Дунаевский же, напротив, относился к киномузыке,
а также массовой и популярной песне со всей серьёзностью, поскольку его главной
задачей было создание высококачественной музыки для широкой аудитории. Свою способность
сочинять её композитор впервые доказал в «Весёлых ребятах». Этот фильм ознаменовал
рождение отечественного музыкального кинематографа и создание нового типа
киномузыки, которая перестала играть второстепенную, вспомогательную роль. В «Джаз-комедии»
(первоначальное название фильма) проявилась очень важная черта, свойственная стилю
Дунаевского, – образное и музыкальное многообразие. Одна и та же песенная
мелодия претерпевала жанровые трансформации. Казалось бы непохожие,
оригинальные музыкальные темы фильма оказывались связанными интонационно. А в одном
и том же жанре могли воплощаться очень разные идеи, образы и настроения. Эти
особенности музыки композитора нашли наиболее яркое и мастерское претворение в
к-ф «Весна». К-ф «Весёлые ребята»
Новаторство Дунаевского проявилось и в песне-марше,
который был им реформирован в «мирном», оптимистическом и радостном ключе. «Марш
весёлых ребят» стал образцом неординарной трактовки этого жанра. Его первые
звуки рождаются из пастушьего наигрыша. Затем в музыку привносятся черты джазовости,
танцевальности, и лишь постепенно усиливаются элементы мужественности, из
которых складывается коллективная песня-марш «в советском духе». Надо отметить,
что Дунаевский не только создал новый тип массовой песни, но и сделал её важным
компонентом своего композиторского стиля, используя, как выразительное средство
в музыке для театра, кино и в оперетте.
I
В личной переписке композитора немало высказываний,
свидетельствующих о его патриотизме и тяготении к идеям коллективизма. Возможно,
эти особенности его мировоззрения и стали причиной интереса к массовой песне, воспевающей
любовь к своей стране и радость коллективного действия.
Однако представления Дунаевского о коллективизме
основывались на балансе индивидуального и коллективного начал. Подавление свободы
личности для него было неприемлемо. Именно в «раскрытии человеческой личности
во имя высшего блага Родины” композитор видел главную задачу искусства. Подобный
подход соответствовал устоям свободного демократического общества, но не
советской тоталитарной формы коллективизма, которая стала идеологическим
орудием диктатуры.
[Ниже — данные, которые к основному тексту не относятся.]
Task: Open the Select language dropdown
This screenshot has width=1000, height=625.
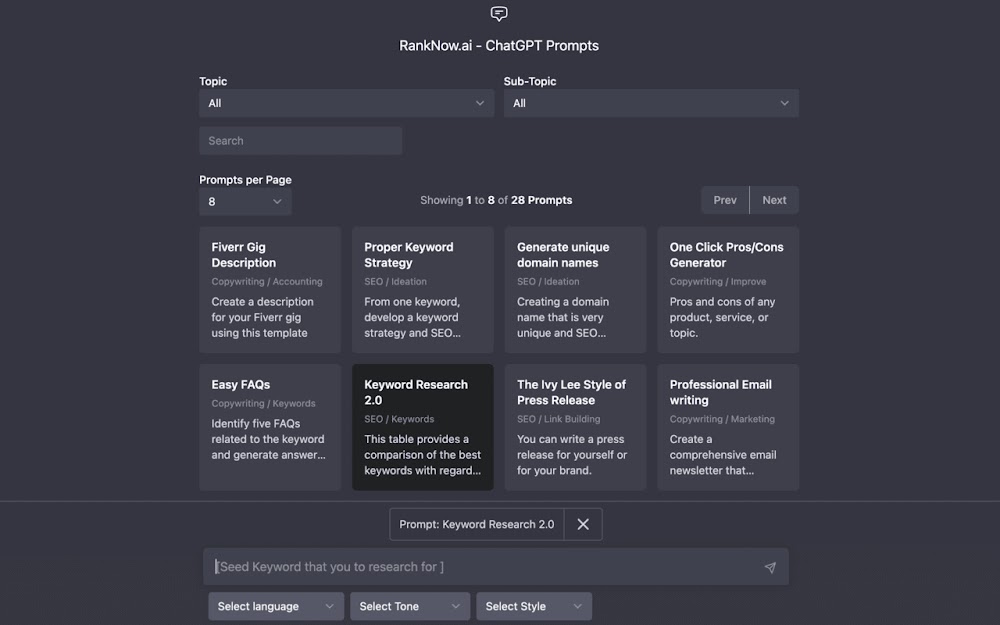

В письмах к Л. Вытчиковой в сентябре
1950 года Дунаевский с болью говорил о том, что советская музыка тонет «в море
начётничества и догматических требований». «Хорошая, сказанная своими словами
свежая творческая мысль, оценивается положительно только тогда, когда она
совпадает с политикой настоящего момента»[3]. Он жаловался
на отсутствие «свободной, большой дискуссии и возможности агитировать за любое
мнение, основанное на честных и убедительных доводах». Резко критиковал систему
образования за догматизм и шаблонность преподавания. А в качестве образцов разнообразных
источников знаний и свободомыслия приводил в пример дореволюционные гимназии,
университеты и консерватории[4].
Состояние внутренней свободы было необходимым
для Дунаевского: «Моя “система жизни”… даёт мне почти неограниченную свободу
действий, мыслей… полное невмешательство в мой внутренний мир, остающийся
только моим личным делом. Я к этому привык за многие годы»[5]. Стремление
композитора оставаться независимым выражалось в его нежелании вступать в партию
и, по возможности, оставаться в стороне от политики. В его творчестве не
наблюдается интереса ни к чисто партийным темам, ни к идеологическому официозу.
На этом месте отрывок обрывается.